Rhytisma sp. no.3

Rhytisma sp. no.3

Rhytisma sp. no.3
リティスマ属菌。5月4日撮影。

[特徴]
子座は夏頃からカエデの葉表面に黒色の薄いかさぶた状斑点となって発達し、直径 3-8 mm. 程度の多角形状あるいは不正円形、時に融合する。 子座の周囲の葉は黄変する。子座表面は黒色、ややつやがあり、最初は殆んど平滑だが秋には迷路状の隆起が僅かに現れる。隆起は細く、時に分岐し、1 mm. 幅に3本程度。 越冬後には明瞭な畝状になり、子実層が成熟し湿ると膨らんで最上部が裂開し子実層が現れる。 子実層は最大幅 180 μm. 程度、表面は無色だがルーペ下では灰色に見える。-- 子嚢は長棍棒形、下半は細長く伸びる。先端は殆んど肥厚せず、メルツァー試薬に呈色しない。8胞子を束状あるいは不明瞭な2段に生じる。110-126 × 9.4-11.5 μm. -- 側糸は糸状、無色、直線的、基部付近には隔壁があり内容はほぼ一様、径 1 μm. 程度。-- 子嚢胞子は棍棒形、僅かに左右不対称、無色、薄壁、平滑、下半はやや細まる。両端付近に数個の小さな油球がある。被膜は認められない。16.5-20.0 × 3.0-4.0 μm. -- 子実下層は無色。子座表面の裂開する部分に特別の構造は確認できなかった。 子座内部は無色で径 5-12 μm. 程度で比較的薄壁で淡色の多角形の細胞からなり、細胞間には黒褐色ヤニ状の物質が付着する。

[コメント]
イタヤカエデ類(葉が5裂で全縁のカエデ。細かく変種などに分類されているが、あまり詳しくないので広義のイタヤカエデの仲間、としておく。)に発生する。 秋に生葉上の病徴を見て Rhytisma acerinum だと思い、目印をつけておいて翌春に落葉上の子座を採集したもの。 採集時には子座表面に繊細な迷路状隆起がはっきりと形成されていて、図鑑などに見る R. acerinum とは少し様子が違うようだと思った。 湿室に入れると翌日には子実層が現れ、子嚢胞子を射出し始めた。子嚢胞子は短く、R. acerinum とは明らかに異なる。 外国の文献で図示されている R. acerinum は独立した小さな短い子実層が多数密集して形成される種のようだが、 日本隠花植物図鑑 (1939) の plate 138, fig. 2 には、細長い線形で迷路状の子実層が図示されている。

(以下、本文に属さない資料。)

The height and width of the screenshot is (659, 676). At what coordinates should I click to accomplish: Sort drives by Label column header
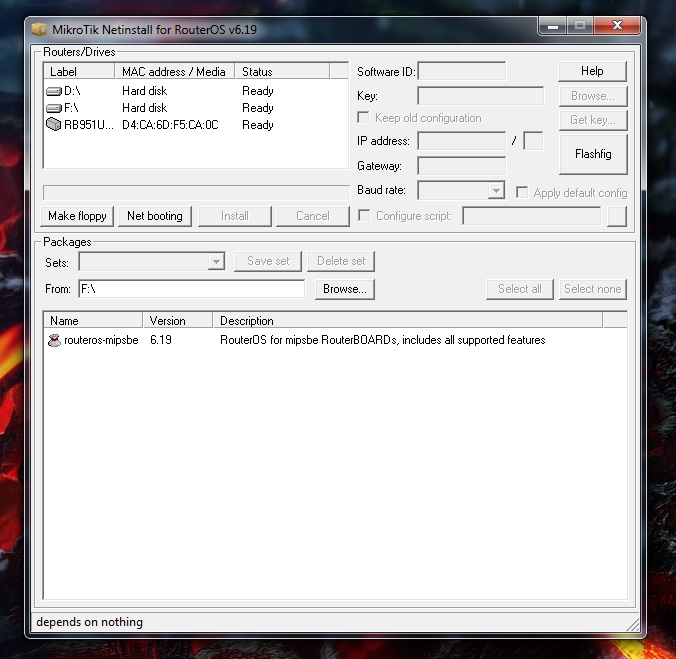79,72
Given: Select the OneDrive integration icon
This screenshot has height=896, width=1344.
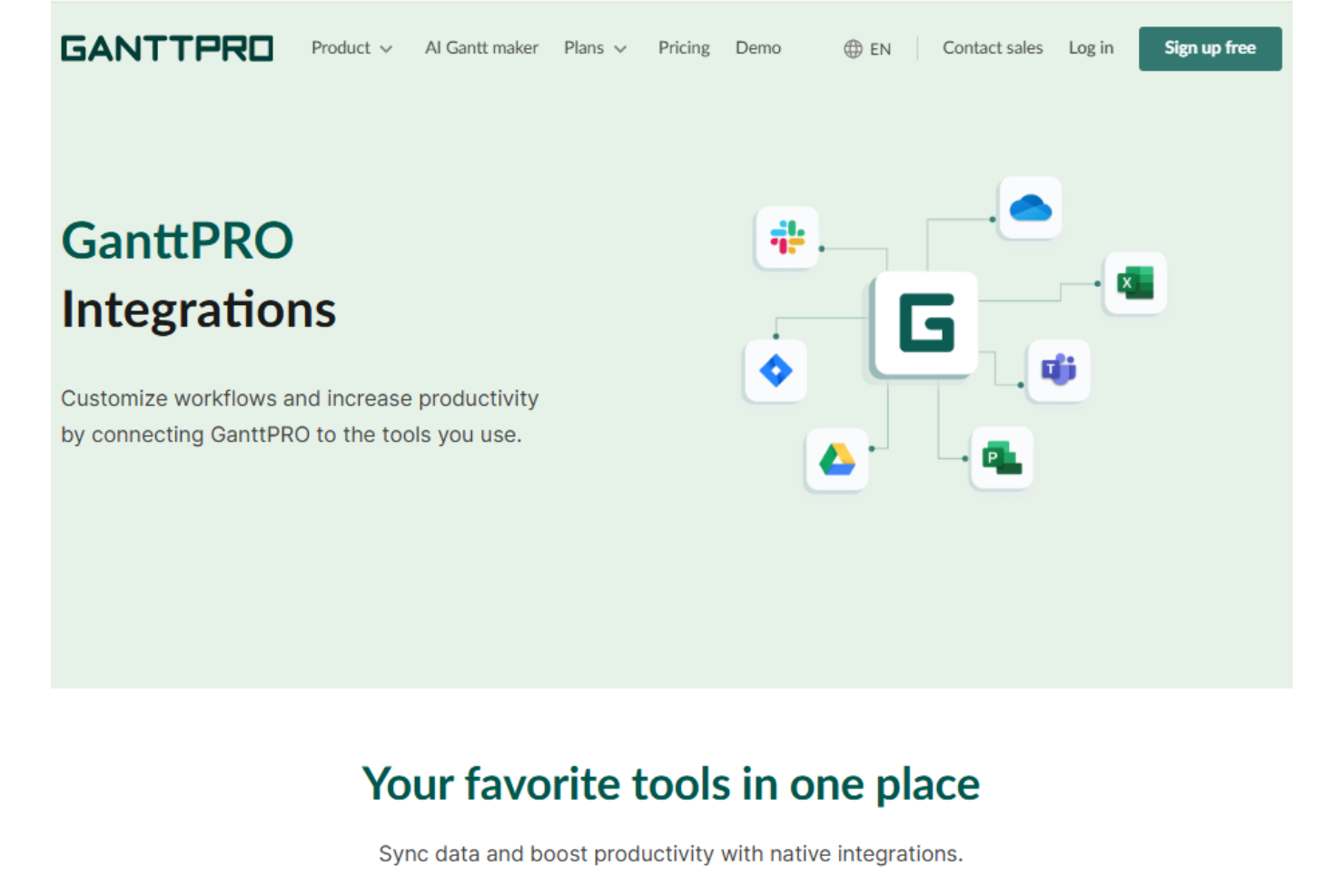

[別図2] 10月10日撮影。生葉上の子座。表面には僅かだが迷路状の隆起が形成され始めている。
[別図3] 5月1日撮影。越冬後、乾燥した枯葉上の子座。

[参考文献]
Weber and Webster (2002): Teaching techniques for mycology 18. Rhytisma acerinum, cause of tar-spot disease of sycamore leaves. (Mycologist ; 16(3), p. 120-123).